- Task goal: Convert each line of the rows below into a Markdown table with the columns "Row" and "Line", numbering them in order and omitting blank lines.

- Source data:
======
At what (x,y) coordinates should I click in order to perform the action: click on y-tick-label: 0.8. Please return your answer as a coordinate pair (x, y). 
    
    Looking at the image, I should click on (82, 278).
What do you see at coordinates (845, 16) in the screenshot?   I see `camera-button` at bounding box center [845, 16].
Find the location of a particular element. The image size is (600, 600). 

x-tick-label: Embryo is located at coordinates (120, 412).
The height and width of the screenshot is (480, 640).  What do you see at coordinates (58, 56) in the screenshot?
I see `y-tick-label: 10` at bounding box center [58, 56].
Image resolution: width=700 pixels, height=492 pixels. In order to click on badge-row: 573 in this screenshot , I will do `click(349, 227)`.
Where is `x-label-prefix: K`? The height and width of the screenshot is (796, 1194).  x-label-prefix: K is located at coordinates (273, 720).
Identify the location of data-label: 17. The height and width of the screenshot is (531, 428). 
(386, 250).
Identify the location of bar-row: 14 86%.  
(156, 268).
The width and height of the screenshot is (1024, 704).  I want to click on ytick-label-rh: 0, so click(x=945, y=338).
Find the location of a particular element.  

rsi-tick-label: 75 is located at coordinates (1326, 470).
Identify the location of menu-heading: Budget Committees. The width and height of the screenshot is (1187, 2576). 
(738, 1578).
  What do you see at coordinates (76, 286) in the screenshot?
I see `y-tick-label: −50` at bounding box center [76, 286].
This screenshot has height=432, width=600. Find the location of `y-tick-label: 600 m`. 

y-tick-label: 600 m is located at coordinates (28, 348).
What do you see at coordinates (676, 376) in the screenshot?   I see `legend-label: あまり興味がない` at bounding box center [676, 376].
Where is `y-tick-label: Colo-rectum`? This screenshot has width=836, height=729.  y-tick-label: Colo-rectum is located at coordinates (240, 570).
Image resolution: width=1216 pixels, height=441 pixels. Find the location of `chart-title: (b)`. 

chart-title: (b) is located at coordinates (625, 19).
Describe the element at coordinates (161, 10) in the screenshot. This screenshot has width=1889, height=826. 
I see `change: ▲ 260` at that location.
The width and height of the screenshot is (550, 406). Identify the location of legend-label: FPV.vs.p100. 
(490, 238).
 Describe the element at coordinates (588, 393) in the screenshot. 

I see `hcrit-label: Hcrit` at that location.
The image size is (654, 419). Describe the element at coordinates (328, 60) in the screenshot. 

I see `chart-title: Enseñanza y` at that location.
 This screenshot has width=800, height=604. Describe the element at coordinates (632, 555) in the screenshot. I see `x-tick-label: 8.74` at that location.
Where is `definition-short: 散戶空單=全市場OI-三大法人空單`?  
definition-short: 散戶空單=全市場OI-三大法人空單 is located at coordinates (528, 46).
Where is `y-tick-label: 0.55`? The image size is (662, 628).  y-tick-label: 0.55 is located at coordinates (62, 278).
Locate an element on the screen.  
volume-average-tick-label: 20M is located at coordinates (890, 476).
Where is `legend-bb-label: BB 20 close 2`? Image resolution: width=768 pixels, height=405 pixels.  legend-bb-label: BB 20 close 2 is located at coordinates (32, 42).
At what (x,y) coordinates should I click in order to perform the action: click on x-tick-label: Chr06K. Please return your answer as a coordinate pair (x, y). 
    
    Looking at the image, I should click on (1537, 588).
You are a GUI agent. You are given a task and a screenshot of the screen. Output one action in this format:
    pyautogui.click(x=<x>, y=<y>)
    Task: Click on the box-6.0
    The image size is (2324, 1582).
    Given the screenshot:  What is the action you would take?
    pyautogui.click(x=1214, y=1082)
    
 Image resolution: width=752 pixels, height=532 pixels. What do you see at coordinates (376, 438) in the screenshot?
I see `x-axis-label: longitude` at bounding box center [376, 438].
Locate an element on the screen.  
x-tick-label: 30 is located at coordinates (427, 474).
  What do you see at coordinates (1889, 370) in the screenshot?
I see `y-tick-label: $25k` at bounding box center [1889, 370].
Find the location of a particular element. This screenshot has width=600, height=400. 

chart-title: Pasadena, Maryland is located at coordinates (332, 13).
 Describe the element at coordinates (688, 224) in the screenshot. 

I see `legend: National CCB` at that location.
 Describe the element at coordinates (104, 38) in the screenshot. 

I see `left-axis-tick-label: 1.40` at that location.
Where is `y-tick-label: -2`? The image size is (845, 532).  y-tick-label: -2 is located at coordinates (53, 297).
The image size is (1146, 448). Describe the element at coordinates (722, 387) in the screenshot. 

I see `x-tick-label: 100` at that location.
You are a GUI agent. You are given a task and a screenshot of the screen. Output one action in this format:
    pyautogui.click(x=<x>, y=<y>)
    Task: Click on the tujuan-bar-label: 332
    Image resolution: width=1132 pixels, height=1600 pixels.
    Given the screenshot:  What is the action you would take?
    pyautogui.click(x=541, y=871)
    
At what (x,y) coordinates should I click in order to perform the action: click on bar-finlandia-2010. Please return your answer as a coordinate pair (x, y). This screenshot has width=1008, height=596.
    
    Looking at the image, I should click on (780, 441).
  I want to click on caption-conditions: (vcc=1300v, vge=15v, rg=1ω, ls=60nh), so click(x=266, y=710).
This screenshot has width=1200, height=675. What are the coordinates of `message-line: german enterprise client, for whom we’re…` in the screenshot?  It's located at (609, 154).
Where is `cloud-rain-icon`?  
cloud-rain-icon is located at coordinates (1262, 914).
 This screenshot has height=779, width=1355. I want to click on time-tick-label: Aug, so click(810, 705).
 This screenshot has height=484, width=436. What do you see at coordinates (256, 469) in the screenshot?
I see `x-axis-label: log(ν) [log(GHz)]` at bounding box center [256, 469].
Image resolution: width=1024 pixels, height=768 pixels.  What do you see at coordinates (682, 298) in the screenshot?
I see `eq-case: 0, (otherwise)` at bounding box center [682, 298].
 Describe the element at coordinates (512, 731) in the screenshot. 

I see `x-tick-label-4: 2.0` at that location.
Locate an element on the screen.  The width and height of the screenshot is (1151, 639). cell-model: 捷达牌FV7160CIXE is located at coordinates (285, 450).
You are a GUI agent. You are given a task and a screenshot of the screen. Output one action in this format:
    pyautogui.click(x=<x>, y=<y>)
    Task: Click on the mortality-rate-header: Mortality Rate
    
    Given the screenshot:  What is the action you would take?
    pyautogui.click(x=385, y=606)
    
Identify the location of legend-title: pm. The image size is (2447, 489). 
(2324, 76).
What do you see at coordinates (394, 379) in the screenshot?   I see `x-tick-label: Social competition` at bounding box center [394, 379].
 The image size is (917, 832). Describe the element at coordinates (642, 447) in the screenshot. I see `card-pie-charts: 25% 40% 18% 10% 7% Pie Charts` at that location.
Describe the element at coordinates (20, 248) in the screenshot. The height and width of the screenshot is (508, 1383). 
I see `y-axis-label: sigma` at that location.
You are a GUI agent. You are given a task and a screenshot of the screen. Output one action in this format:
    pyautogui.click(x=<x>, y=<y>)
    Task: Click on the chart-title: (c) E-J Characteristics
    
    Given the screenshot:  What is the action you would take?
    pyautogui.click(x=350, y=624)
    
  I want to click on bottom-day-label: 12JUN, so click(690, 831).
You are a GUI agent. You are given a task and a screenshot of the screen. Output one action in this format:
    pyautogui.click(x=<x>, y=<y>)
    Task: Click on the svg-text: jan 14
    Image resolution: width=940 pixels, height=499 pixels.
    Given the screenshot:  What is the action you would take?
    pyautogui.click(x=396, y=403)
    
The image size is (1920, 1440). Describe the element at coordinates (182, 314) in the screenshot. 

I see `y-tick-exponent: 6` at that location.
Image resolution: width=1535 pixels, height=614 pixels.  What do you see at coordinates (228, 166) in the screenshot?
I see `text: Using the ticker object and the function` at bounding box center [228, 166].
======
- Output for this exercise:
| Row | Line |
|---|---|
| 1 | At what (x,y) coordinates should I click in order to perform the action: click on y-tick-label: 0.8. Please return your answer as a coordinate pair (x, y).  |
| 2 |     Looking at the image, I should click on (82, 278). |
| 3 | What do you see at coordinates (845, 16) in the screenshot?   I see `camera-button` at bounding box center [845, 16]. |
| 4 | Find the location of a particular element. The image size is (600, 600).  |
| 5 | x-tick-label: Embryo is located at coordinates (120, 412). |
| 6 | The height and width of the screenshot is (480, 640).  What do you see at coordinates (58, 56) in the screenshot? |
| 7 | I see `y-tick-label: 10` at bounding box center [58, 56]. |
| 8 | Image resolution: width=700 pixels, height=492 pixels. In order to click on badge-row: 573 in this screenshot , I will do `click(349, 227)`. |
| 9 | Where is `x-label-prefix: K`? The height and width of the screenshot is (796, 1194).  x-label-prefix: K is located at coordinates (273, 720). |
| 10 | Identify the location of data-label: 17. The height and width of the screenshot is (531, 428).  |
| 11 | (386, 250). |
| 12 | Identify the location of bar-row: 14 86%.   |
| 13 | (156, 268). |
| 14 | The width and height of the screenshot is (1024, 704).  I want to click on ytick-label-rh: 0, so click(x=945, y=338). |
| 15 | Find the location of a particular element.   |
| 16 | rsi-tick-label: 75 is located at coordinates (1326, 470). |
| 17 | Identify the location of menu-heading: Budget Committees. The width and height of the screenshot is (1187, 2576).  |
| 18 | (738, 1578). |
| 19 |   What do you see at coordinates (76, 286) in the screenshot? |
| 20 | I see `y-tick-label: −50` at bounding box center [76, 286]. |
| 21 | This screenshot has height=432, width=600. Find the location of `y-tick-label: 600 m`.  |
| 22 | y-tick-label: 600 m is located at coordinates (28, 348). |
| 23 | What do you see at coordinates (676, 376) in the screenshot?   I see `legend-label: あまり興味がない` at bounding box center [676, 376]. |
| 24 | Where is `y-tick-label: Colo-rectum`? This screenshot has width=836, height=729.  y-tick-label: Colo-rectum is located at coordinates (240, 570). |
| 25 | Image resolution: width=1216 pixels, height=441 pixels. Find the location of `chart-title: (b)`.  |
| 26 | chart-title: (b) is located at coordinates (625, 19). |
| 27 | Describe the element at coordinates (161, 10) in the screenshot. This screenshot has width=1889, height=826.  |
| 28 | I see `change: ▲ 260` at that location. |
| 29 | The width and height of the screenshot is (550, 406). Identify the location of legend-label: FPV.vs.p100.  |
| 30 | (490, 238). |
| 31 |  Describe the element at coordinates (588, 393) in the screenshot.  |
| 32 | I see `hcrit-label: Hcrit` at that location. |
| 33 | The image size is (654, 419). Describe the element at coordinates (328, 60) in the screenshot.  |
| 34 | I see `chart-title: Enseñanza y` at that location. |
| 35 |  This screenshot has width=800, height=604. Describe the element at coordinates (632, 555) in the screenshot. I see `x-tick-label: 8.74` at that location. |
| 36 | Where is `definition-short: 散戶空單=全市場OI-三大法人空單`?   |
| 37 | definition-short: 散戶空單=全市場OI-三大法人空單 is located at coordinates (528, 46). |
| 38 | Where is `y-tick-label: 0.55`? The image size is (662, 628).  y-tick-label: 0.55 is located at coordinates (62, 278). |
| 39 | Locate an element on the screen.   |
| 40 | volume-average-tick-label: 20M is located at coordinates (890, 476). |
| 41 | Where is `legend-bb-label: BB 20 close 2`? Image resolution: width=768 pixels, height=405 pixels.  legend-bb-label: BB 20 close 2 is located at coordinates (32, 42). |
| 42 | At what (x,y) coordinates should I click in order to perform the action: click on x-tick-label: Chr06K. Please return your answer as a coordinate pair (x, y).  |
| 43 |     Looking at the image, I should click on (1537, 588). |
| 44 | You are a GUI agent. You are given a task and a screenshot of the screen. Output one action in this format: |
| 45 |     pyautogui.click(x=<x>, y=<y>) |
| 46 |     Task: Click on the box-6.0 |
| 47 |     The image size is (2324, 1582). |
| 48 |     Given the screenshot:  What is the action you would take? |
| 49 |     pyautogui.click(x=1214, y=1082) |
| 50 |  Image resolution: width=752 pixels, height=532 pixels. What do you see at coordinates (376, 438) in the screenshot? |
| 51 | I see `x-axis-label: longitude` at bounding box center [376, 438]. |
| 52 | Locate an element on the screen.   |
| 53 | x-tick-label: 30 is located at coordinates (427, 474). |
| 54 |   What do you see at coordinates (1889, 370) in the screenshot? |
| 55 | I see `y-tick-label: $25k` at bounding box center [1889, 370]. |
| 56 | Find the location of a particular element. This screenshot has width=600, height=400.  |
| 57 | chart-title: Pasadena, Maryland is located at coordinates (332, 13). |
| 58 |  Describe the element at coordinates (688, 224) in the screenshot.  |
| 59 | I see `legend: National CCB` at that location. |
| 60 |  Describe the element at coordinates (104, 38) in the screenshot.  |
| 61 | I see `left-axis-tick-label: 1.40` at that location. |
| 62 | Where is `y-tick-label: -2`? The image size is (845, 532).  y-tick-label: -2 is located at coordinates (53, 297). |
| 63 | The image size is (1146, 448). Describe the element at coordinates (722, 387) in the screenshot.  |
| 64 | I see `x-tick-label: 100` at that location. |
| 65 | You are a GUI agent. You are given a task and a screenshot of the screen. Output one action in this format: |
| 66 |     pyautogui.click(x=<x>, y=<y>) |
| 67 |     Task: Click on the tujuan-bar-label: 332 |
| 68 |     Image resolution: width=1132 pixels, height=1600 pixels. |
| 69 |     Given the screenshot:  What is the action you would take? |
| 70 |     pyautogui.click(x=541, y=871) |
| 71 | At what (x,y) coordinates should I click in order to perform the action: click on bar-finlandia-2010. Please return your answer as a coordinate pair (x, y). This screenshot has width=1008, height=596. |
| 72 |     Looking at the image, I should click on (780, 441). |
| 73 |   I want to click on caption-conditions: (vcc=1300v, vge=15v, rg=1ω, ls=60nh), so click(x=266, y=710). |
| 74 | This screenshot has width=1200, height=675. What are the coordinates of `message-line: german enterprise client, for whom we’re…` in the screenshot?  It's located at (609, 154). |
| 75 | Where is `cloud-rain-icon`?   |
| 76 | cloud-rain-icon is located at coordinates (1262, 914). |
| 77 |  This screenshot has height=779, width=1355. I want to click on time-tick-label: Aug, so click(810, 705). |
| 78 |  This screenshot has height=484, width=436. What do you see at coordinates (256, 469) in the screenshot? |
| 79 | I see `x-axis-label: log(ν) [log(GHz)]` at bounding box center [256, 469]. |
| 80 | Image resolution: width=1024 pixels, height=768 pixels.  What do you see at coordinates (682, 298) in the screenshot? |
| 81 | I see `eq-case: 0, (otherwise)` at bounding box center [682, 298]. |
| 82 |  Describe the element at coordinates (512, 731) in the screenshot.  |
| 83 | I see `x-tick-label-4: 2.0` at that location. |
| 84 | Locate an element on the screen.  The width and height of the screenshot is (1151, 639). cell-model: 捷达牌FV7160CIXE is located at coordinates (285, 450). |
| 85 | You are a GUI agent. You are given a task and a screenshot of the screen. Output one action in this format: |
| 86 |     pyautogui.click(x=<x>, y=<y>) |
| 87 |     Task: Click on the mortality-rate-header: Mortality Rate |
| 88 |     Given the screenshot:  What is the action you would take? |
| 89 |     pyautogui.click(x=385, y=606) |
| 90 | Identify the location of legend-title: pm. The image size is (2447, 489).  |
| 91 | (2324, 76). |
| 92 | What do you see at coordinates (394, 379) in the screenshot?   I see `x-tick-label: Social competition` at bounding box center [394, 379]. |
| 93 |  The image size is (917, 832). Describe the element at coordinates (642, 447) in the screenshot. I see `card-pie-charts: 25% 40% 18% 10% 7% Pie Charts` at that location. |
| 94 | Describe the element at coordinates (20, 248) in the screenshot. The height and width of the screenshot is (508, 1383).  |
| 95 | I see `y-axis-label: sigma` at that location. |
| 96 | You are a GUI agent. You are given a task and a screenshot of the screen. Output one action in this format: |
| 97 |     pyautogui.click(x=<x>, y=<y>) |
| 98 |     Task: Click on the chart-title: (c) E-J Characteristics |
| 99 |     Given the screenshot:  What is the action you would take? |
| 100 |     pyautogui.click(x=350, y=624) |
| 101 |   I want to click on bottom-day-label: 12JUN, so click(690, 831). |
| 102 | You are a GUI agent. You are given a task and a screenshot of the screen. Output one action in this format: |
| 103 |     pyautogui.click(x=<x>, y=<y>) |
| 104 |     Task: Click on the svg-text: jan 14 |
| 105 |     Image resolution: width=940 pixels, height=499 pixels. |
| 106 |     Given the screenshot:  What is the action you would take? |
| 107 |     pyautogui.click(x=396, y=403) |
| 108 | The image size is (1920, 1440). Describe the element at coordinates (182, 314) in the screenshot.  |
| 109 | I see `y-tick-exponent: 6` at that location. |
| 110 | Image resolution: width=1535 pixels, height=614 pixels.  What do you see at coordinates (228, 166) in the screenshot? |
| 111 | I see `text: Using the ticker object and the function` at bounding box center [228, 166]. |